_Task_:
Rewrite the paragraph beginning "When I first met Tim" in the passage about Tim and his nephew Chris below as a shorter version that keeps its main facts.

_Extract to read_:
::::
When I first met Tim, Chris was a lovely toddler of 18 months, engaging, full of smiles, and definitely won me over in the first five minutes. I know Tim always had a soft spot in his heart for his younger nephew, and Chris's departure at the age of only 32 has taken its toll on my husband - it's not in the natural order of life. Sons are meant to bury their mothers, daughters their fathers - not the other way around. Having not seen Chris for five years, Tim was unsure whether he should go see his nephew who had made it his last wish to be reunited with his absent uncle. It took some doing, but I managed to deliver Tim to the door of the hospice and into the safe keeping of his niece's husband. Left to his own devices, Tim would have procrastinated until it was too late. Whilst it was a painful reunion for both nephew and uncle, I know that Tim has no regrets.
::::
_Given data_:
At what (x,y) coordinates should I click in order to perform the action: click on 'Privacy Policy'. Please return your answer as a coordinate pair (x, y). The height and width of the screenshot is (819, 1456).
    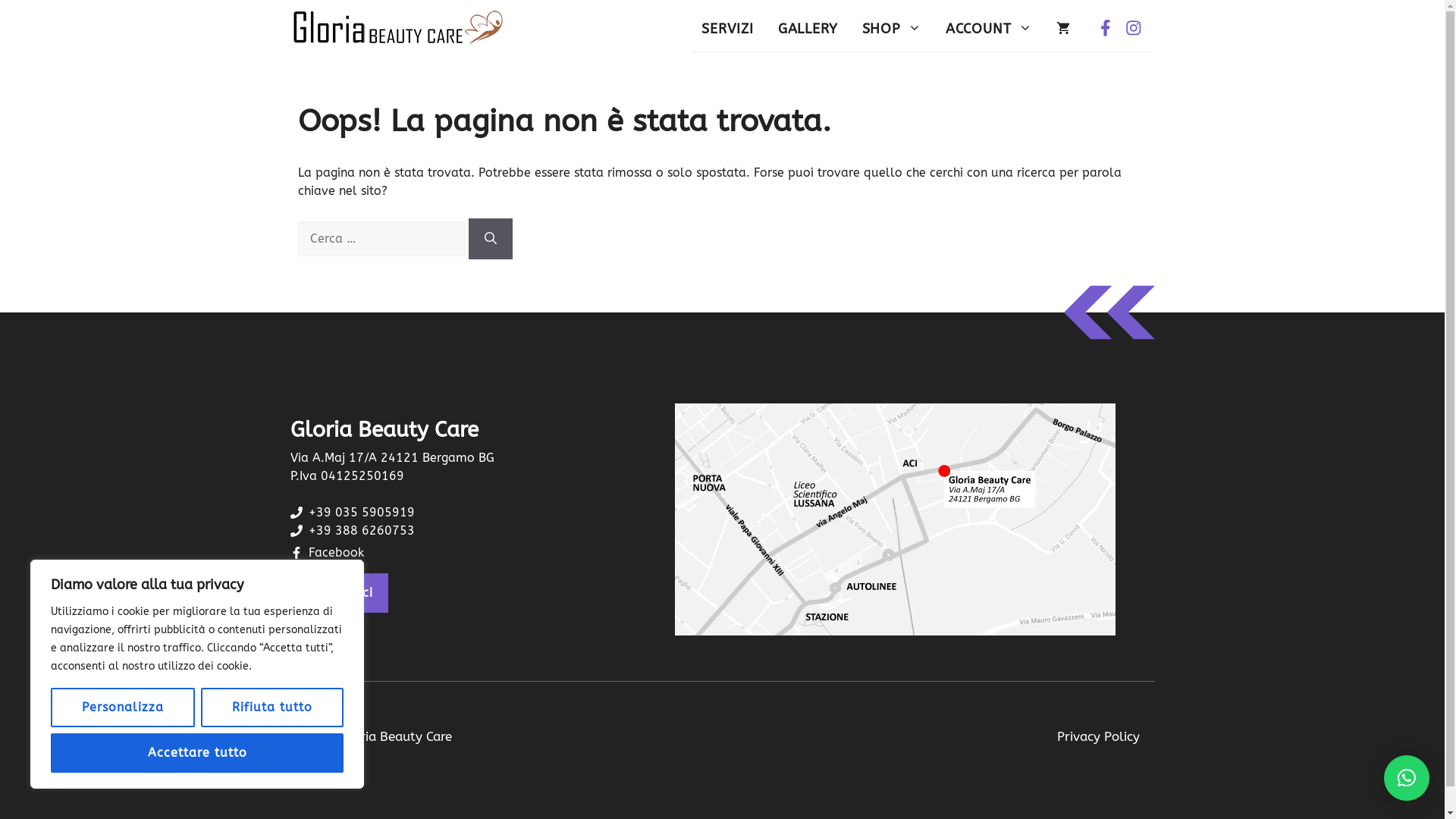
    Looking at the image, I should click on (1056, 736).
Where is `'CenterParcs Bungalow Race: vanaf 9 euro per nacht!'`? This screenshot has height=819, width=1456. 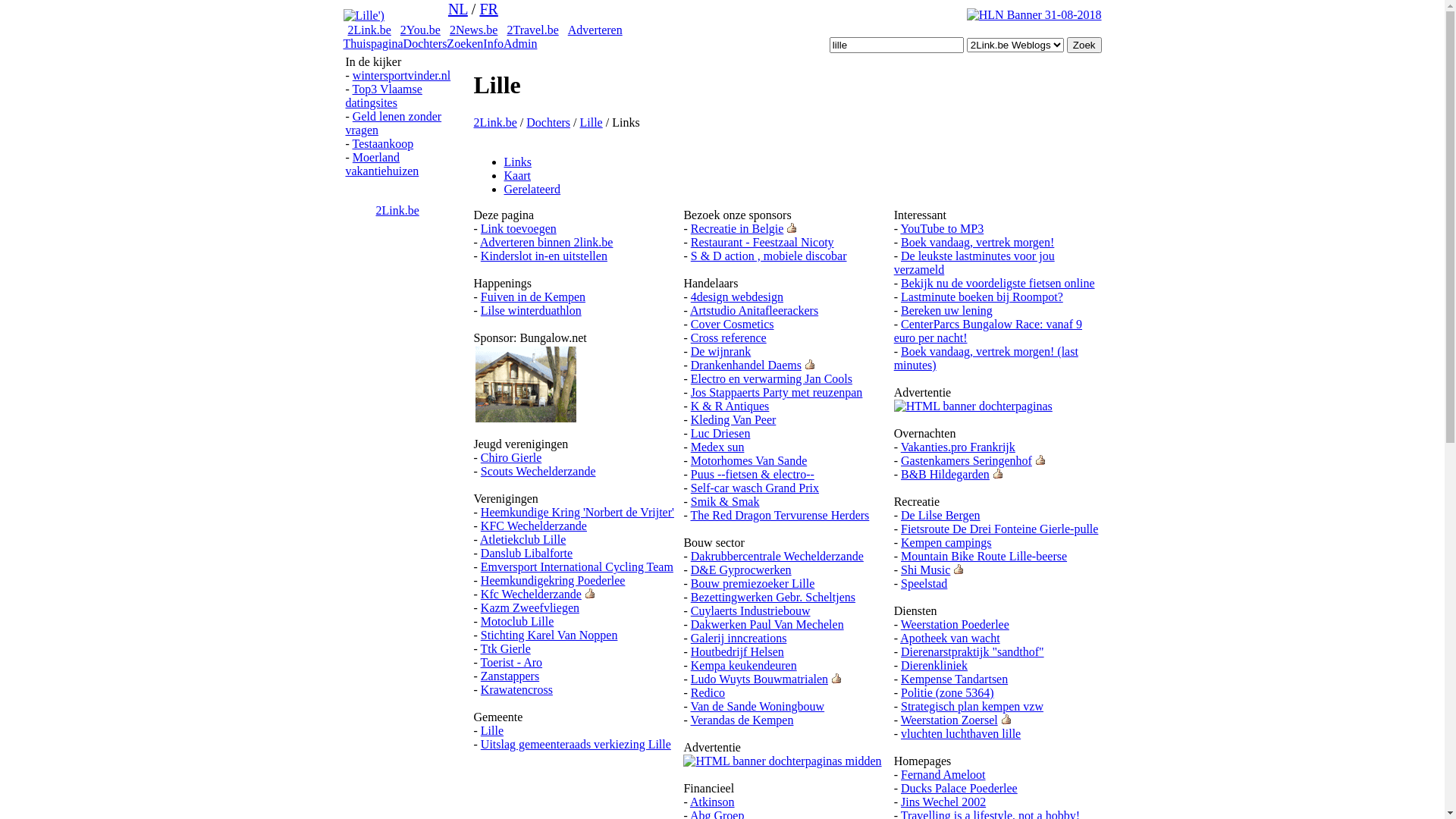
'CenterParcs Bungalow Race: vanaf 9 euro per nacht!' is located at coordinates (987, 330).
::::
_Solution to the exercise_:
Chris was an engaging 18-month-old when I first met Tim, and Tim always had a soft spot for this younger nephew. Chris's death at only 32 has hit my husband hard, since parents aren't meant to outlive the next generation. Chris's last wish was to be reunited with Tim, who hadn't seen him for five years and was unsure about going. Knowing Tim would have put it off until too late, I got him to the hospice door and into the care of his niece's husband. The reunion was painful for both, but Tim has no regrets.